The Columbia Board of Aldermen decided early this month to form a local committee to assist the NC Rural Center in creating the town’s five-year economic development plan.

The plan is to provide general guidance and direction for town activities during the 2020-2025 time period.

Mayor James Cahoon suggested naming approximately 10 individuals to represent various interests in the town.

The aldermen recommended that the following persons be invited to serve on the committee as representatives of the entities named: Lloyd Armstrong and Hal Fleming, Board of Aldermen; Barbara Spencer and Janet Walker, Planning Board; Karen Clough, Chamber of Commerce; Oliver Holley, Board of Education; Lauren Nelson, Eastern 4-H Center; Major Shively, Sheriff’s Office; James Stehlin, Parks and Recreation; Marlene True, Pocosin Arts; and an as-yet-undetermined representative from Concerned Citizens Group.

The board suggested that Mayor Cahoon chair the committee.

Columbia’s current 10-year planning document, Vision 20/20, was adopted in 2008. This time around, at the suggestion of alderman Bryan Owens, the future time frame will be limited to five years.

Last year, the aldermen held a workshop and discussed needs and projects that may find a place in the forthcoming five-year plan.
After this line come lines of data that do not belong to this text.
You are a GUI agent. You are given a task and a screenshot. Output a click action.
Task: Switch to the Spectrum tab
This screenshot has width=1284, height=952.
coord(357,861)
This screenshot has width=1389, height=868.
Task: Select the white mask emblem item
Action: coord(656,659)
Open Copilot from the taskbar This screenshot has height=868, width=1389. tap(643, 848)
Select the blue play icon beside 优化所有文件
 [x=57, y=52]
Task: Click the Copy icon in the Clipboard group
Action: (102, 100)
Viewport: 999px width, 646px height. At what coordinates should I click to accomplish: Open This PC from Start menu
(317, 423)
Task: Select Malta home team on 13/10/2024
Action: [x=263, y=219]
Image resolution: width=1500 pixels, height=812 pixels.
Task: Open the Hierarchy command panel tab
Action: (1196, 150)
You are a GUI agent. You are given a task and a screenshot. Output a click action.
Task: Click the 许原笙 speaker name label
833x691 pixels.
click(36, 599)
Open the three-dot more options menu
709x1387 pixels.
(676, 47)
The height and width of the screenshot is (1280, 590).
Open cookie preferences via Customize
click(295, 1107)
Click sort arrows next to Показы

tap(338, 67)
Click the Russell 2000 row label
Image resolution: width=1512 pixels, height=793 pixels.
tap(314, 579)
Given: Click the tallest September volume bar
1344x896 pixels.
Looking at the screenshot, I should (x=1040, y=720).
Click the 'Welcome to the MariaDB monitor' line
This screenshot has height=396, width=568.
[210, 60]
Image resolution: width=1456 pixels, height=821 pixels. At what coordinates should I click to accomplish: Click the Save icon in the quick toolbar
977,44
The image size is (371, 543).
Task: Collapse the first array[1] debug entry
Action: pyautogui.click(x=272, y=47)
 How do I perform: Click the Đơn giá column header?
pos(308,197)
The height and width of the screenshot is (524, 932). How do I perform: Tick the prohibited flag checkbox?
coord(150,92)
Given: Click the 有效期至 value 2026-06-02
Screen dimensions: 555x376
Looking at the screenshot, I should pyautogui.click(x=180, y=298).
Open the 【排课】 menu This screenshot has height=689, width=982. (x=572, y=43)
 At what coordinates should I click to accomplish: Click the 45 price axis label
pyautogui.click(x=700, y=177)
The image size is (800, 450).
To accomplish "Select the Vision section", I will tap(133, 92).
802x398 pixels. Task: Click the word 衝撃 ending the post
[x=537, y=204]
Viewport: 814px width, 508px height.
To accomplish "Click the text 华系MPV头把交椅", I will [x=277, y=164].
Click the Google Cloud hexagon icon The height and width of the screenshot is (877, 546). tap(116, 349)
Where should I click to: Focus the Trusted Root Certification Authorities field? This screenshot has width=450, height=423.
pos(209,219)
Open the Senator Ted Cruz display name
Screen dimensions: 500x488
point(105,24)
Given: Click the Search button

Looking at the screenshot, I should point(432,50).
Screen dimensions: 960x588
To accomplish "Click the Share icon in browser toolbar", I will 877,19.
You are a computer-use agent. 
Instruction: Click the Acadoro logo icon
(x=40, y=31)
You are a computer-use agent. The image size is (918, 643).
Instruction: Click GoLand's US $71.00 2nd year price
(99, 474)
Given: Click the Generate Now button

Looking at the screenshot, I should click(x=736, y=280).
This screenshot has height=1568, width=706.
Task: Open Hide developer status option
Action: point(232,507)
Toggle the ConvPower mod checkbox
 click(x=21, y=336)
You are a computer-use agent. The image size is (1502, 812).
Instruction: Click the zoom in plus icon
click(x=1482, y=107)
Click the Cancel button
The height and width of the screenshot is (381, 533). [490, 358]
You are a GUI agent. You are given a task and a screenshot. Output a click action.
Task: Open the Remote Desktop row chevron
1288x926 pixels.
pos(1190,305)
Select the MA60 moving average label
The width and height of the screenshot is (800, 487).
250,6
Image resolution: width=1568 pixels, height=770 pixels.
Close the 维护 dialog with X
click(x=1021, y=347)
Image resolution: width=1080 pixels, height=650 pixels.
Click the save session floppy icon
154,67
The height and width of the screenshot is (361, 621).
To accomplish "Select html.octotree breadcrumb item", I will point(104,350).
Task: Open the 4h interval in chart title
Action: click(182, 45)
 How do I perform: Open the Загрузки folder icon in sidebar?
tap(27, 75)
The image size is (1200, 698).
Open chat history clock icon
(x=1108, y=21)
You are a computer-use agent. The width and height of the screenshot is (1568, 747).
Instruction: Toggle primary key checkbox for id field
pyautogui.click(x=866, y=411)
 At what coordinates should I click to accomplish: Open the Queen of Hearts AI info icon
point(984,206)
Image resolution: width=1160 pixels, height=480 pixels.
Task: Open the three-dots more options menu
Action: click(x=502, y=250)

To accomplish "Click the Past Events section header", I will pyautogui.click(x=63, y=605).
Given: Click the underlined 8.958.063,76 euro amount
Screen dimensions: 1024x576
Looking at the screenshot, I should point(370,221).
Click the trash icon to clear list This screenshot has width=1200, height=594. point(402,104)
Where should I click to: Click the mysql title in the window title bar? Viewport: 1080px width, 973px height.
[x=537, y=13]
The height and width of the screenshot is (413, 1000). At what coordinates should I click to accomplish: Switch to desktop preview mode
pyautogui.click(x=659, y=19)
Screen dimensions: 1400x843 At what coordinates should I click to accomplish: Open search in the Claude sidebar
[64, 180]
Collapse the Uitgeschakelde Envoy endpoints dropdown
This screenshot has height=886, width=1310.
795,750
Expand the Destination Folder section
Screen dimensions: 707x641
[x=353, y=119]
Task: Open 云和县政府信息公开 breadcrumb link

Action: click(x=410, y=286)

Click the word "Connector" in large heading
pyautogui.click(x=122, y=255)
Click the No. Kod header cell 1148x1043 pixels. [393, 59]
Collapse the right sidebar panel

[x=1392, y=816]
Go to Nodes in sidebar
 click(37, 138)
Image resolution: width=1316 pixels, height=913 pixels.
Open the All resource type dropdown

Some of the subjects discussed were hotel or motel recruitment, zoning ordinance enforcement, business vacancies, overcoming “defeated” attitudes following hurricanes, surface water drainage, park maintenance, replacing Christmas decorations and removing abandoned vehicles.

The NC Rural Center’s mission is to develop, promote and implement sound economic strategies to improve the quality of life of rural North Carolinians. The center serves the state’s 80 rural counties, with a special focus on individuals with low to moderate incomes and communities with limited resources.

The Rural Center within the N.C. Department of Commerce will furnish trained and experienced staff to identify the major issues facing the town and “develop actionable items to address” them.

Because a state agency is to do the work, the town’s cost will be $570 to receive an estimated 110 hours of skilled technical assistance and 300 copies of the final plan.